▶ _Reading text_:
--

From what I can see you are doing Breadth First Search

Below is the example how it could be implemented without using toArray:

    private Set<Coordinate> floodFill(Value value, Coordinate coordinateStart) {
    final Set<Coordinate> visitedCoordinates = new LinkedHashSet<Coordinate>();
    final Deque<Coordinate> deque = new ArrayDeque<Coordinate>();

    deque.push(coordinateStart);

    while (!deque.isEmpty()) {
        final Coordinate currentVertex = deque.poll();
        visitedCoordinates.add(currentVertex);
        for (Coordinate coordinateAdjacent : getAdjacentCoordinates(currentVertex)) {
            if (this.query.getCoordinateValue(coordinateAdjacent) == value) {
                if (!visitedCoordinates.contains(coordinateAdjacent)) {
                    deque.add(coordinateAdjacent);
                }
            }
        }
    }

    return visitedCoordinates;
}

Implementation notes:

And now I am concerned that the contains() method's implementation on LinkedList could be doing up to a a full scan of the contents before returning the answer.

You are right about full scan (aka linear search). Nevertheless, In your case it's possible to have additional set for tracking already visited vertexes(btw, actually it's your result!), that would solve issue with contains method in O(1) time.

Cheers

Here's how I'd implement this:

private Set<Coordinate> floodFill(Value value, Coordinate start) {
    Set<Coordinate> result = new LinkedHashSet<Coordinate>();
    LinkedList<Coordinate> toSearch = new LinkedList<Coordinate>();
    toSearch.add(start);
    do {
        Coordinate coordinate = toSearch.removeFirst();
        if (result.add(coordinate)) {
            for (Coordinate ajacent: getAdjacentCoordinates(coordinate)) {
                if (this.query.getCoordinateValue(adjacent) == value) {
                    toSearch.add(adjacent);
                }
            }
        }
    } while (!toSearch.isEmpty());
    return result;
}

Notes:

If you think about it, the toSearch data structure doesn't need to contain unique elements.
Using a LinkedList for toSearch means that there is a simple method to get an element and remove it in one go.
We can use the fact that Set.add(...) returns a boolean to have the number of lookups in the result set ... compared with using Set.contains().
It would be better to use HashSet rather than LinkedHashSet for the results ... unless you need to know the order in which coordinates were added by the fill.
Using == to compare Value instances is potentially a bit dodgy.

After Petro's response, I copied the method and reimplemented it according to his suggestions. It looks like this:

private Set<Coordinate> floodFind2(Value value, Coordinate coordinateStart)
{
    Set<Coordinate> result = new LinkedHashSet<Coordinate>();

    Queue<Coordinate> toSearch = new LinkedList<Coordinate>();
    toSearch.add(coordinateStart);
    while (!toSearch.isEmpty())
    {
        Coordinate coordinate = toSearch.remove();
        result.add(coordinate);
        for (Coordinate coordinateAdjacent: getAdjacentCoordinates(coordinate))
        {
            if (getCoordinateValue(coordinateAdjacent).equals(value))
            {
                if (!result.contains(coordinateAdjacent))
                {
                    if (!toSearch.contains(coordinateAdjacent))

--

▶ _Set task A_: Please list each distinct class that the code in the flood-fill thread creates with the keyword new.
▶ _Set task B_: Write the next part of the flood-fill thread, starting right after its last line of code.

▶ _Dataset excerpt_:
--

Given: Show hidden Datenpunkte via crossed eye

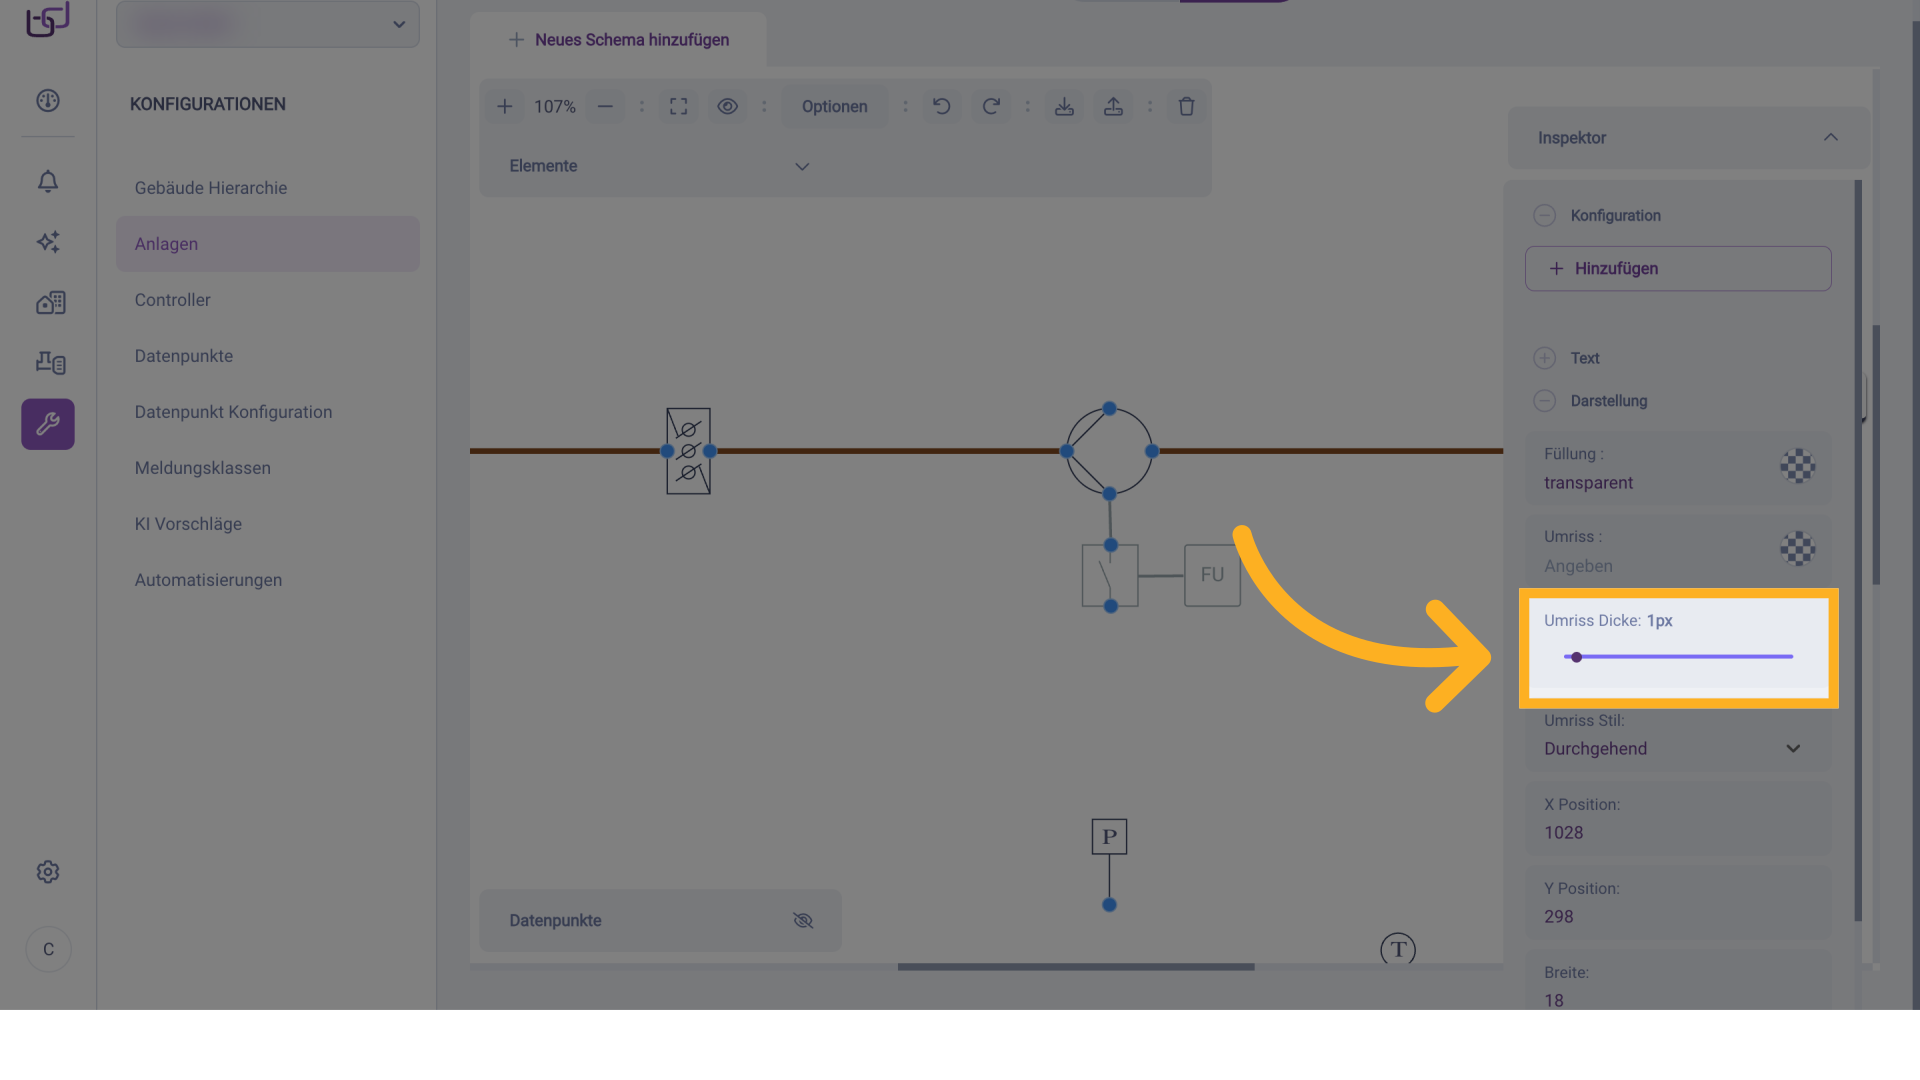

--

▶ _Exercise response A_: LinkedHashSet, ArrayDeque, LinkedList

▶ _Exercise response B_:
                    {
                        toSearch.add(coordinateAdjacent);
                    }
                }
            }
        }
    }

    return result;
}

By moving from Set to Queue, my efficiency questions shifted to the new conditional check I had to add, "if (!toSearch.contains(coordinateAdjacent))". Using the Set interface, it silently stopped me from adding duplicates. Using the Queue interface, I have to check to ensure I'm not adding a duplicate.

And now I am concerned that the contains() method's implementation on LinkedList could be doing up to a a full scan of the contents before returning the answer. So, comparing this method to the one I originally posted, which is likely to be more efficient (before I go spend a good quantity of time doing the empirical testing)?

Okay, below is my latest implementation incorporating feedback (mainly from Stephen, Cameron and Petro) which includes completely eliminating the toArray()[]-vs-interator().next() conflict. And I have sprinkled in comments to more accurately distinguish what's occurring and why. And to better clarify why I concretely implemented Petro's original "use a tracking Set" advice (seconded by Cameron). And just after the code snippet, I will contrast it with the other proposed solutions.

private Set<Coordinate> floodFind3(Coordinate coordinate)
{
    Set<Coordinate> area = new LinkedHashSet<Coordinate>(); //includes only area of value (which is the same as at coordinate)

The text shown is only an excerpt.